------ Available data ------

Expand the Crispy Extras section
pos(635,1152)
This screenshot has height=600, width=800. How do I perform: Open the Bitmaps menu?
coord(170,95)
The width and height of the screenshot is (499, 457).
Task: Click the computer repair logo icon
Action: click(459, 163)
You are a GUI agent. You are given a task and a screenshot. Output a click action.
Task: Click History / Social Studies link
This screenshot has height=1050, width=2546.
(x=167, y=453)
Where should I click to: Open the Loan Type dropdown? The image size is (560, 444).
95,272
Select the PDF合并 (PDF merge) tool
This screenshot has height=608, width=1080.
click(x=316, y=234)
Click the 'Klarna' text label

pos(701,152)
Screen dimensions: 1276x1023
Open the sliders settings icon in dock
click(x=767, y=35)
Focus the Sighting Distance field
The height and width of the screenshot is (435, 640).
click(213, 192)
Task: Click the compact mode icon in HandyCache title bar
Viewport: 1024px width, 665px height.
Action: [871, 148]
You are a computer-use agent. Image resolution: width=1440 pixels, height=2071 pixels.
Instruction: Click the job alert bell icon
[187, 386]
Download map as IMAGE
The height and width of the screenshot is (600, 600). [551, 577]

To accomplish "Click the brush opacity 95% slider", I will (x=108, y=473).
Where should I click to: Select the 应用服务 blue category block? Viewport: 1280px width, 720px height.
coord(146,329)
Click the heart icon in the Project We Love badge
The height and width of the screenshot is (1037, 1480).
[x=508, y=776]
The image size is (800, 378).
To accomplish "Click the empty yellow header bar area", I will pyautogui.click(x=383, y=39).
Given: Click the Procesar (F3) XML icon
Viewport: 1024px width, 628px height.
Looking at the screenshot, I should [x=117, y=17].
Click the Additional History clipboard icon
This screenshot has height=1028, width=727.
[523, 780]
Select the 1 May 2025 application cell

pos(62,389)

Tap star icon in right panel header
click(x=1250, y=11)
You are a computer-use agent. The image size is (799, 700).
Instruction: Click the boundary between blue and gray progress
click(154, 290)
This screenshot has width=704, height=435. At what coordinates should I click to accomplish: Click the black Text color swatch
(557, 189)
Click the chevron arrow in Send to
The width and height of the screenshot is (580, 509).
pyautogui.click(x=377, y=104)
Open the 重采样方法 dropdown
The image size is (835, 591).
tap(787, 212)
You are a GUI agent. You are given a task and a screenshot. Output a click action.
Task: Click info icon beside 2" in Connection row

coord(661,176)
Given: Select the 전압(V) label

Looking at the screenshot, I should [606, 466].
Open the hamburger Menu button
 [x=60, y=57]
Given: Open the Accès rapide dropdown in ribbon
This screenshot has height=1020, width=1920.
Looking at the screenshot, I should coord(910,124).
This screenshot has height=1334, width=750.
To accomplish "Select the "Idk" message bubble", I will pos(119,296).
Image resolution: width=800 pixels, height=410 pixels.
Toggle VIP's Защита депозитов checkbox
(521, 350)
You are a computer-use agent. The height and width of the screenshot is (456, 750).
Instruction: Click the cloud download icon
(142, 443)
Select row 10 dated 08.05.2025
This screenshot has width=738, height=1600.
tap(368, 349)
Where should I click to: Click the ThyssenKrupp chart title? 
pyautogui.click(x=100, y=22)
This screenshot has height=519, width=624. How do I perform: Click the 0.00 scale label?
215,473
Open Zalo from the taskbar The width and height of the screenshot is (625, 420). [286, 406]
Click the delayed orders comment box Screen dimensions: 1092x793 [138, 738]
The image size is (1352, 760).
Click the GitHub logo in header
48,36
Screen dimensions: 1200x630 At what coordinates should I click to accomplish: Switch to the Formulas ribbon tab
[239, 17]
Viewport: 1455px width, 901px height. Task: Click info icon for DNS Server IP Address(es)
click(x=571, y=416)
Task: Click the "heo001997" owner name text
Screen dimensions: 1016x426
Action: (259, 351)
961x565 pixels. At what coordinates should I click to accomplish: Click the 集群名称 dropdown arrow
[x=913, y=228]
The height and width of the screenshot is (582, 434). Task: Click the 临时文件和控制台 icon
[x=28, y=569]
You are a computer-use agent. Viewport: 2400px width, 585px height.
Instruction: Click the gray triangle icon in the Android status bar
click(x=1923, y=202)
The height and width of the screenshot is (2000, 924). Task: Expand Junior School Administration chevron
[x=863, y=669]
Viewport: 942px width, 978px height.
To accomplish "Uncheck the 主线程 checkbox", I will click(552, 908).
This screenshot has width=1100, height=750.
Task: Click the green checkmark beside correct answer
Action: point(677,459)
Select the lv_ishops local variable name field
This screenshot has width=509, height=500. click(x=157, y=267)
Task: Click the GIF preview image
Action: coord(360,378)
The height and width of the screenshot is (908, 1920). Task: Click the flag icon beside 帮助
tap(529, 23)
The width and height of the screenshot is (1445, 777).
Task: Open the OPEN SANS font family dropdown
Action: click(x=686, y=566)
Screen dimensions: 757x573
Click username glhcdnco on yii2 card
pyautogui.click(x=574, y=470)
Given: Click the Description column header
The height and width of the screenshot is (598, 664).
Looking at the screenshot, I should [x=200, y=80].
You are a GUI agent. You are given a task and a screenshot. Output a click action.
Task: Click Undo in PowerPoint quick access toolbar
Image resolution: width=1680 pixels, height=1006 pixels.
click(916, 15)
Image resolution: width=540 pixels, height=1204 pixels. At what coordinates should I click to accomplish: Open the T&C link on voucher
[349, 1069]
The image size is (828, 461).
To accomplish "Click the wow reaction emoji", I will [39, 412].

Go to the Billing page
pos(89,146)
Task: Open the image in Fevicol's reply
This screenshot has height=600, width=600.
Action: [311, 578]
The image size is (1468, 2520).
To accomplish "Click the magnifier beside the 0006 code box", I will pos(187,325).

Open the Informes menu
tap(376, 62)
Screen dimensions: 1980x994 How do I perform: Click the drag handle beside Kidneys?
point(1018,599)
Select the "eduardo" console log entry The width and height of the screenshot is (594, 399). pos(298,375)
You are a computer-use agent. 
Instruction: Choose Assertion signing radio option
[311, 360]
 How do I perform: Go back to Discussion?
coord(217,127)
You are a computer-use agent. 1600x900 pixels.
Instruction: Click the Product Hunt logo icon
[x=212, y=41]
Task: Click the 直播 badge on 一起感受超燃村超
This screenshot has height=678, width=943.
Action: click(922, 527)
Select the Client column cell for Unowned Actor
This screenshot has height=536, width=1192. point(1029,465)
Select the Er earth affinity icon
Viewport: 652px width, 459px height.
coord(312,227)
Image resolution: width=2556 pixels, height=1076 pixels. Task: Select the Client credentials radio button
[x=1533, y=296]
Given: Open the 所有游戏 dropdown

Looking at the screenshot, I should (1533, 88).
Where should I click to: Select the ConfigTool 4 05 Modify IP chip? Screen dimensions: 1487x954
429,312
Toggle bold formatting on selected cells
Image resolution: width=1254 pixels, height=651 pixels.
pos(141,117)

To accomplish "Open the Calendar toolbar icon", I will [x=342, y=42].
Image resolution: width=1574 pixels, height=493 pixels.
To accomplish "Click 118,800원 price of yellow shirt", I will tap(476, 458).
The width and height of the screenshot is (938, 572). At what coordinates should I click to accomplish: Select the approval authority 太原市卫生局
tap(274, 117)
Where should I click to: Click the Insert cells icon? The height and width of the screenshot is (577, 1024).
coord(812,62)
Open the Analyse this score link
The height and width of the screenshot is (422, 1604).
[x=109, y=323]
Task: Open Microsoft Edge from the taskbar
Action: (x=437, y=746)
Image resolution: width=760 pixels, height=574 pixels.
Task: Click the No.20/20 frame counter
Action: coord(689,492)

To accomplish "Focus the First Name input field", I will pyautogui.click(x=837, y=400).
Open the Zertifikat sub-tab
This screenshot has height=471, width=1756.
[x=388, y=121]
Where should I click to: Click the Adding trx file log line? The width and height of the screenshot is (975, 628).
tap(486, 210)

------

* _What you are asked to do_:
Leave out every line above except those from the line with "Task: Open the image in Fevicol's reply" up to and including the line with "Open the Analyse this score link", and copy those exactly.

* _Response area_:
Task: Open the image in Fevicol's reply
This screenshot has height=600, width=600.
Action: [311, 578]
The image size is (1468, 2520).
To accomplish "Click the magnifier beside the 0006 code box", I will pos(187,325).

Open the Informes menu
tap(376, 62)
Screen dimensions: 1980x994 How do I perform: Click the drag handle beside Kidneys?
point(1018,599)
Select the "eduardo" console log entry The width and height of the screenshot is (594, 399). pos(298,375)
You are a computer-use agent. 
Instruction: Choose Assertion signing radio option
[311, 360]
 How do I perform: Go back to Discussion?
coord(217,127)
You are a computer-use agent. 1600x900 pixels.
Instruction: Click the Product Hunt logo icon
[x=212, y=41]
Task: Click the 直播 badge on 一起感受超燃村超
This screenshot has height=678, width=943.
Action: click(922, 527)
Select the Client column cell for Unowned Actor
This screenshot has height=536, width=1192. point(1029,465)
Select the Er earth affinity icon
Viewport: 652px width, 459px height.
coord(312,227)
Image resolution: width=2556 pixels, height=1076 pixels. Task: Select the Client credentials radio button
[x=1533, y=296]
Given: Open the 所有游戏 dropdown

Looking at the screenshot, I should (1533, 88).
Where should I click to: Select the ConfigTool 4 05 Modify IP chip? Screen dimensions: 1487x954
429,312
Toggle bold formatting on selected cells
Image resolution: width=1254 pixels, height=651 pixels.
pos(141,117)

To accomplish "Open the Calendar toolbar icon", I will [x=342, y=42].
Image resolution: width=1574 pixels, height=493 pixels.
To accomplish "Click 118,800원 price of yellow shirt", I will tap(476, 458).
The width and height of the screenshot is (938, 572). At what coordinates should I click to accomplish: Select the approval authority 太原市卫生局
tap(274, 117)
Where should I click to: Click the Insert cells icon? The height and width of the screenshot is (577, 1024).
coord(812,62)
Open the Analyse this score link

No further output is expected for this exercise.